I was working and in meetings early Monday when Burger King’s Twitter account got hacked. It was a problem for Burger King, for sure – plus a big headache.
While the whole thing probably lasted a couple of hours, it spawned all sorts of breathless blog posts in reaction, with titles such as:
“After Hack, Burger King Needed a Brand Publishing Response”
“@BurgerKing Becomes McDonald’s: What You Missed in the #failurewhopper Twitter Hack”
“Morning Briefing: ‘Hamburglar’ hacks Burger King’s Twitter account”
“BK Twitter feeds grows by 20,000 following hacking”
“What can we learn from the Burger King Twitter Hack?”
“10 Things we can learn from the Burger King Twitter Hack”
“3 Quick Crisis Response Tips Inspired by @BurgerKing’s Royally Embarrassing Morning”
“Burger King’s Lesson in 24/7 Marketing”
What we’re dealing with is something I’m going to call “Social Media Rubbernecking.” Just like a car accident you pass by on the highway. We all stop to look, toss out a comment or two, and move along.

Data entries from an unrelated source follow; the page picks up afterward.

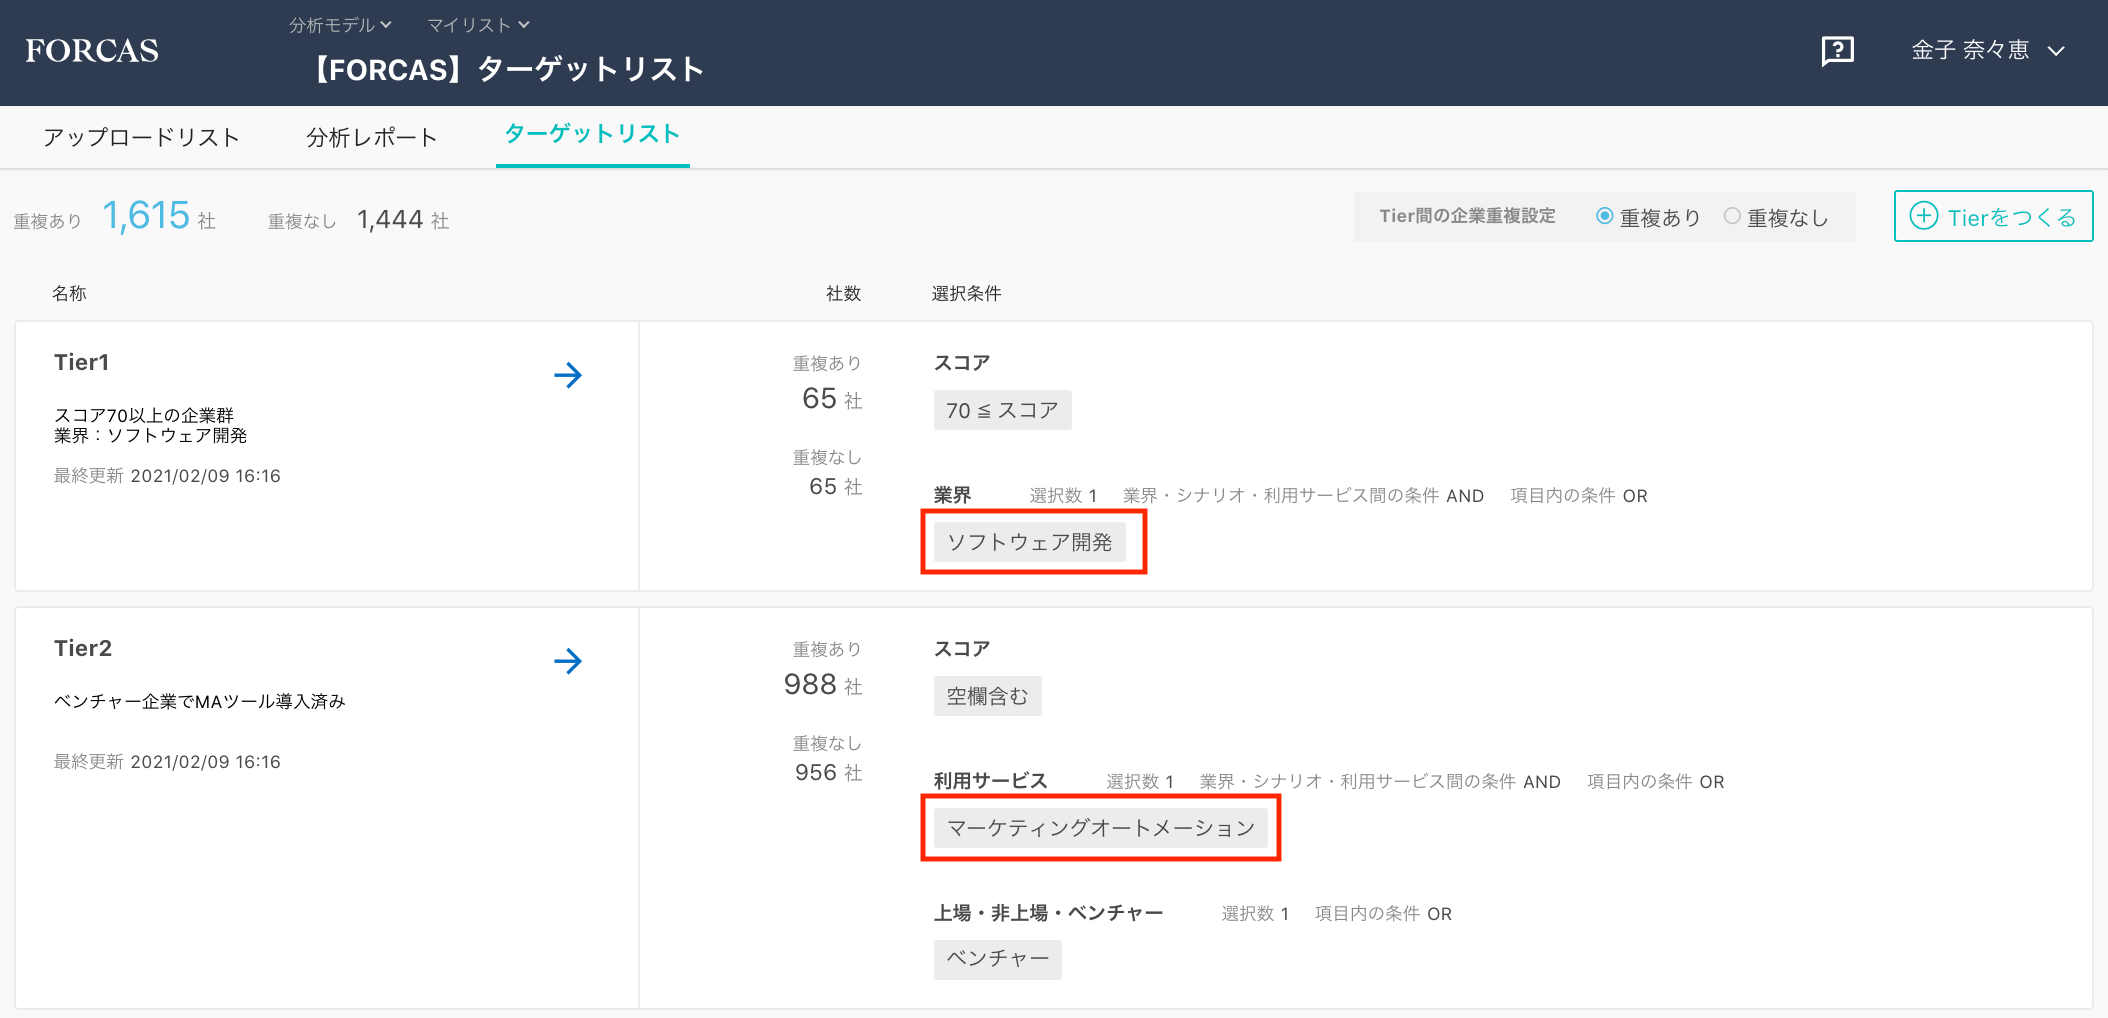Switch to the アップロードリスト tab
2108x1018 pixels.
click(x=141, y=137)
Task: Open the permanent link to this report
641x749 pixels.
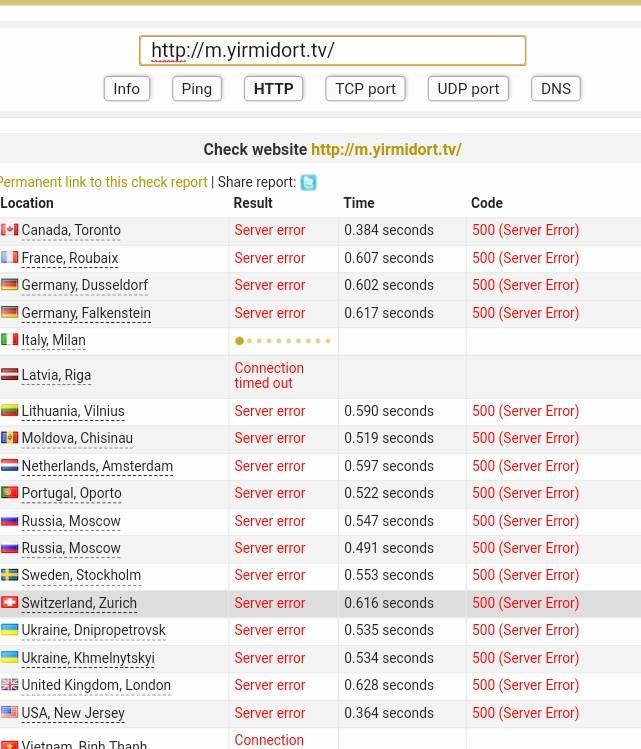Action: pos(104,182)
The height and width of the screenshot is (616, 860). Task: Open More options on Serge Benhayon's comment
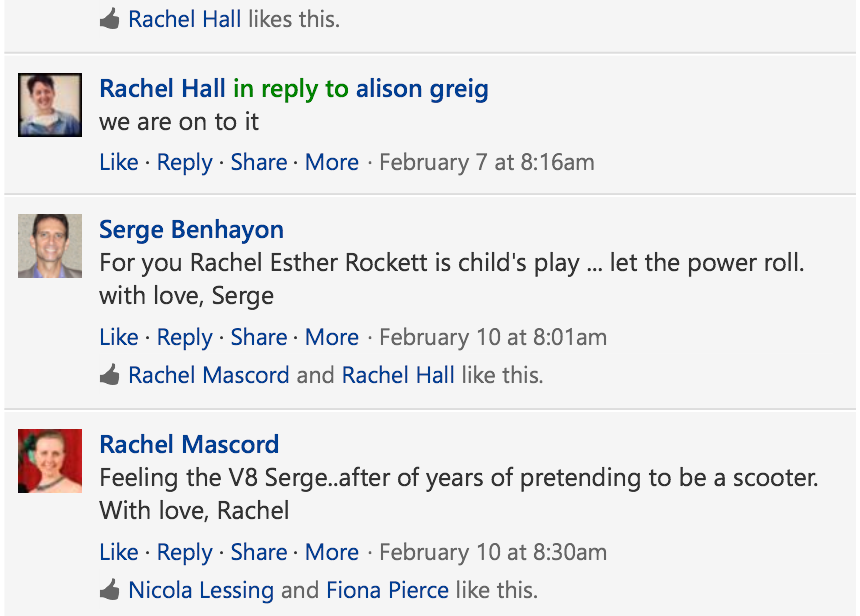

Without doing anything to help the situation.
I’m willing to bet that the people most interested in this story, and the ones who wrote/blogged/tweeted about it, don’t give a rat’s ass about Burger King and never eat there. They’re too cool to do something like that.
Social Media Rubbernecking is now a daily occurrence. And mostly, incidents that blow up one day are mostly forgotten the next.
And that’s the problem: When every social media slip is deemed to be a big and important disaster, none of them really are.
Can we stop the Social Media Rubbernecking?